"Rachel Hadas, one of our best poets, has once again proved herself a lively, indispensable essayist. She has spent a lifetime falling in love with books, and it shows. In Piece by Piece she ranges superbly from Kipling and Salinger to thirtysomething contemporary poets. Her personal essays, poignantly evoking parents and friends, are haunting and intensely memorable. Hadas is not just a wise critic, but a vigorous, highly enjoyable one too."―David Mikics, author of Slow Reading in a Hurried Age and The Annotated Emerson
From a Corfu classroom to an Accra art gallery to a spa in Truth or Consequences, New Mexico, this collection of prose by poet Rachel Hadas ranges through space. It reaches back in time as Hadas recalls a 1950's New York City childhood "saturated with books" and long-departed parents, both of whom were teachers and deeply scholarly in different ways. In Piece by Piece
, Hadas―who has read and written and taught and lived a life surrounded by readers, writers, and teachers―sifts through the texts and experiences of her bookish life to pass on her findings to new readers.
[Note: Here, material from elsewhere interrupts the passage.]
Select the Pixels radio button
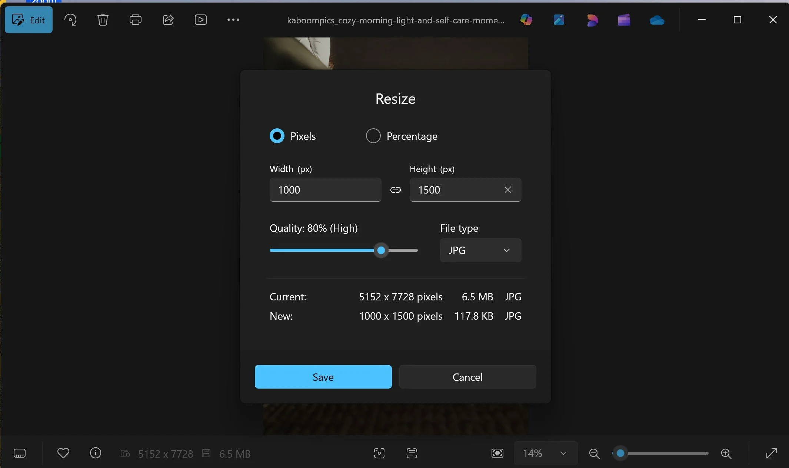Image resolution: width=789 pixels, height=468 pixels. tap(277, 136)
"Writing a book review," she says in the foreword, "is only one way, and rarely the most interesting way, to engage with what one has read. I'm more interested in what happens to that book as time passes--the obliterations and transformations of memory. What and how do I recall what I've read, sometimes many years before? How, at different times in my life, did books help me?" Rich with a variety of connections in every essay or review, Piece by Piece
is about books and about paying attention. It's about living.
About the Author
Rachel Hadas is a poet, essayist, and translator. She is the author of more than twenty books including Poems for Camilla, Questions in the Vestibule, and the memoir Strange Relation, and she is a frequent reviewer and columnist for the Times Literary Supplement. Hadas is Board of Governors Professor of English at Rutgers University-Newark. She lives in New York City.